Though obstacles may shadow our labors, we have the crucial requisite for surmounting them: and that is the combined resolve of our people and their elected representatives to join together and face all problems and all dangers.
I see our task not in terms of any specific problem but in the light of the purposes of union enshrined in the Preamble to our Constitution:
To build a just and humane society and establish a government that shall embody our ideals and aspirations, promote the common good, conserve and develop our patrimony, and secure to ourselves and our posterity the blessings of independence and democracy under the rule of law and a regime of truth, justice, freedom, love, equality and peace.
Some of these hopes have attained a measure of fulfillment under the past administration and the last Congress.
Certainly we are today a nation confirmed in our constitutional democracy: strengthened by the trials we have weathered.

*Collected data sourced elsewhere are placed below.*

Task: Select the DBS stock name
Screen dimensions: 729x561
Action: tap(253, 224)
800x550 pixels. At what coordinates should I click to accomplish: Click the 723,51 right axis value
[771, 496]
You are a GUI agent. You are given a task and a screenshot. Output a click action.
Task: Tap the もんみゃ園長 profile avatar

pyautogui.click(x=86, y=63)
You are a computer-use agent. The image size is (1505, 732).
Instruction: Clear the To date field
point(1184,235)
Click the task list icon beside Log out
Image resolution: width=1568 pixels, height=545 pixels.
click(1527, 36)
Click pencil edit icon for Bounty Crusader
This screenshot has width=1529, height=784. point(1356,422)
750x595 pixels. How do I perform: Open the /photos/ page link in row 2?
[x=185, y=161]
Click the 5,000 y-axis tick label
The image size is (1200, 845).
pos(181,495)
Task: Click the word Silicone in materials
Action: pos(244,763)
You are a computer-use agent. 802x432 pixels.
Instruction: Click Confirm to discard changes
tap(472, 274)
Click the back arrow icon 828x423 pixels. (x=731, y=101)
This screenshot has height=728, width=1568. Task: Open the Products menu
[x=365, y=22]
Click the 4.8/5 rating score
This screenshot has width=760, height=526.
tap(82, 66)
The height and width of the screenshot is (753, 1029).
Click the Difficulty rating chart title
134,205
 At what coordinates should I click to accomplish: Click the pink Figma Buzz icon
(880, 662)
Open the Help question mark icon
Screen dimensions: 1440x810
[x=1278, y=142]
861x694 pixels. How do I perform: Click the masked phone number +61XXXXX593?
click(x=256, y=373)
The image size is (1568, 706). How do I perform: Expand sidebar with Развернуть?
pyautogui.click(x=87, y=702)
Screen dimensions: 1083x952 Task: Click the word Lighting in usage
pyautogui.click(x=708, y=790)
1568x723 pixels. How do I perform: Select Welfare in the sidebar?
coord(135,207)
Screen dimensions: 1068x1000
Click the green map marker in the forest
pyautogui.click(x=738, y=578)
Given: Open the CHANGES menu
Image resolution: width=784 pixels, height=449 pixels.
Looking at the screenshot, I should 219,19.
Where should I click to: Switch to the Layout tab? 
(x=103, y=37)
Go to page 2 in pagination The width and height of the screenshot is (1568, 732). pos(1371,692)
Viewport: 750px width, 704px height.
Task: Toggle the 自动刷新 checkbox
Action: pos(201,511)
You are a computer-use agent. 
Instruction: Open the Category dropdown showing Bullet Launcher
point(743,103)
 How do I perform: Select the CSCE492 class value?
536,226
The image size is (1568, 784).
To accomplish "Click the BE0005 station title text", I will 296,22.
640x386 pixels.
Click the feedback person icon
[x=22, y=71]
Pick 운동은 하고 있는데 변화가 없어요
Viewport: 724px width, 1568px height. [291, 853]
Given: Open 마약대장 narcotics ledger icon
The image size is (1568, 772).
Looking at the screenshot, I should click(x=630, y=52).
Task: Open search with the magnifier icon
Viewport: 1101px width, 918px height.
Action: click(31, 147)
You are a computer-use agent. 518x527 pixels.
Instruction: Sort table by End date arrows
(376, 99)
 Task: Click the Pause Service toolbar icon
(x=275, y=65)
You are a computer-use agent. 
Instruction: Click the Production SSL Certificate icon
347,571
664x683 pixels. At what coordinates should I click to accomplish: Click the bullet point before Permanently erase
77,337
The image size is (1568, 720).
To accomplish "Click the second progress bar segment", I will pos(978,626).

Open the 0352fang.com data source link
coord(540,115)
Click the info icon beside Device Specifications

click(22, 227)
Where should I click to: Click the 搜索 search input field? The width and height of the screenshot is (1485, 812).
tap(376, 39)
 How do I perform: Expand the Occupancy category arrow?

Considerable stability has been attained in the economy—as efforts at stabilization, restructuring, and reform over the last six years have borne fruit.
But our people still live under the weight of many problems. The indicators of national life tell us just how heavy is this burden: The top 20% of Filipino families receives 50% of our country’s total household income; the lowest 20% receives only 5%. At least 5.8 million families—over half of all our households—do not earn enough to meet their basic needs.
In 1991, some 2.3 million of our workers were jobless; and 7.6 million of those who had jobs were working less than 40 hours a week.
Meanwhile, 860,000 young people join the labor force every year.
These severities of economic life translate into grave problems in politics and social life.
Today we are one of a few countries burdened with the combined weight of communist insurgency and other rebellions.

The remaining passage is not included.